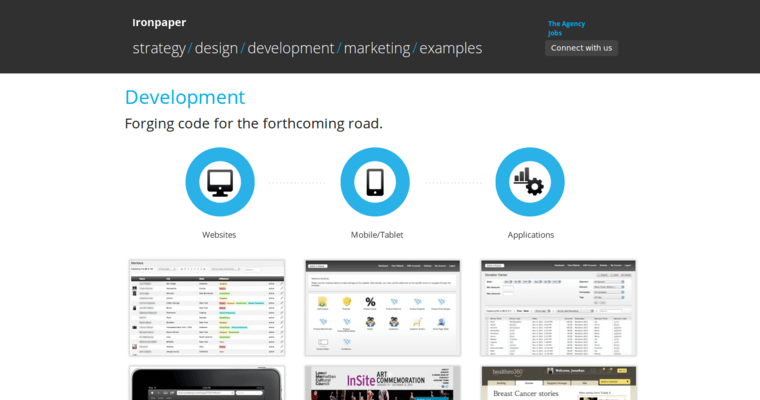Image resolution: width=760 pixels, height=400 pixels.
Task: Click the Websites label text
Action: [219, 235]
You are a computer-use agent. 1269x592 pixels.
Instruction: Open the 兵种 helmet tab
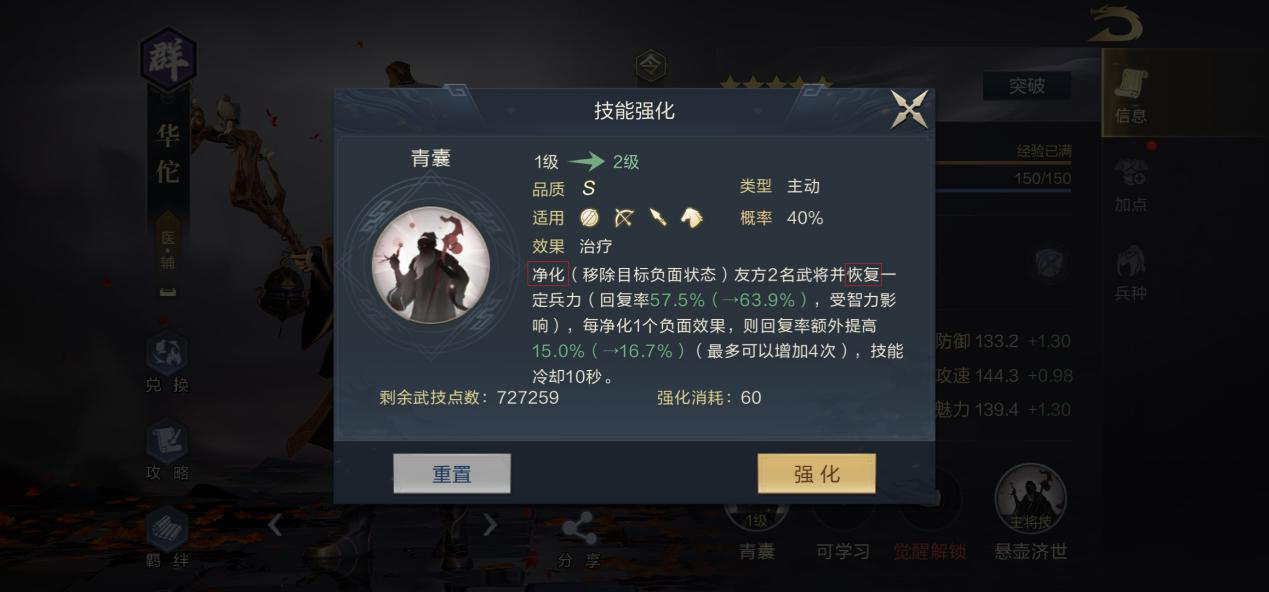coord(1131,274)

* * * * *

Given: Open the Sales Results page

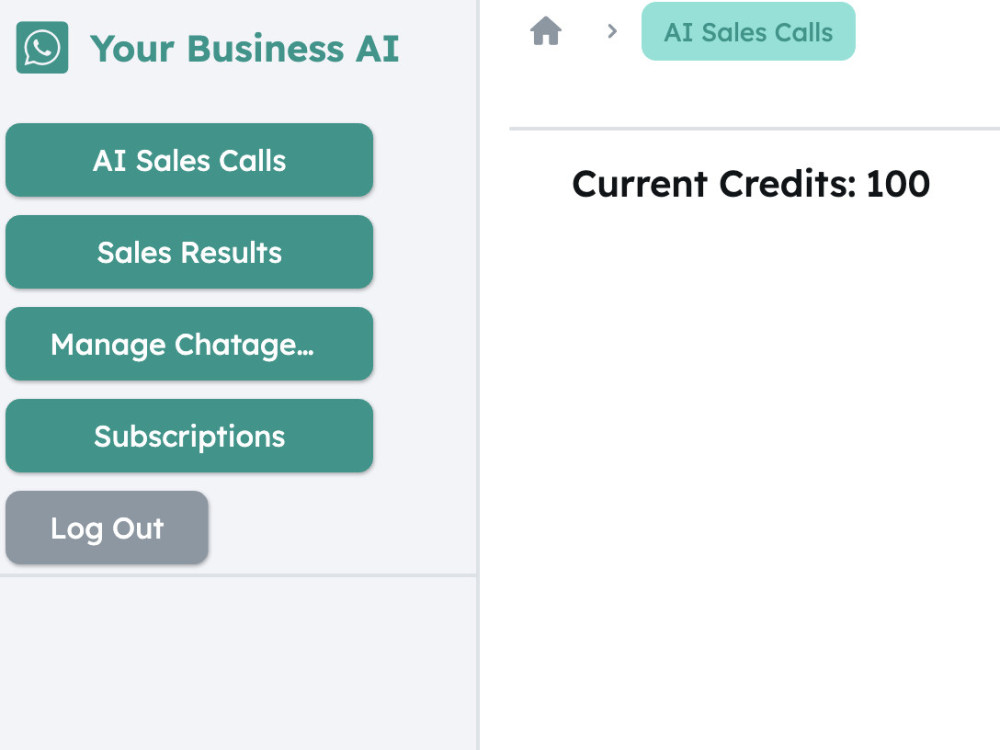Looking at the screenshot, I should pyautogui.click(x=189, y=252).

* * * * *

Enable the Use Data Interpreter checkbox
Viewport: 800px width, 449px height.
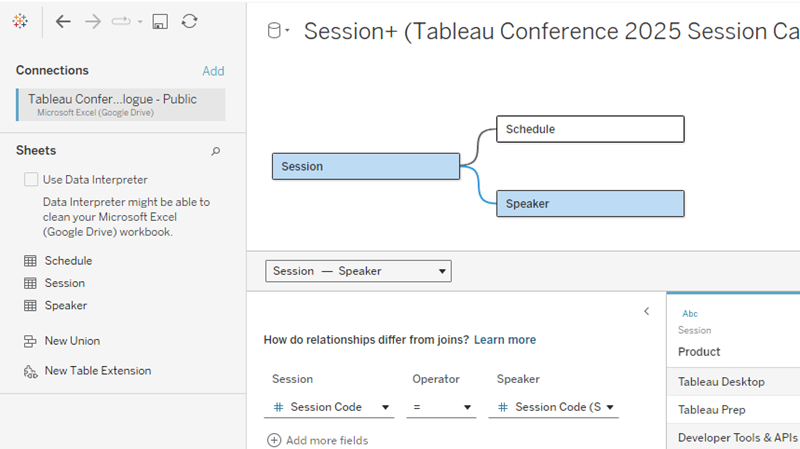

* * * * *

● **WHAT YOU HAVE TO DO**:
Give back exactly the lines above starting at the line where "Enable the Use Data Interpreter checkbox" appears and ending at the line where "Viewport: 800px width, 449px height." appears, both included, with no other lines.

● **COMPLETED EXERCISE**:
Enable the Use Data Interpreter checkbox
Viewport: 800px width, 449px height.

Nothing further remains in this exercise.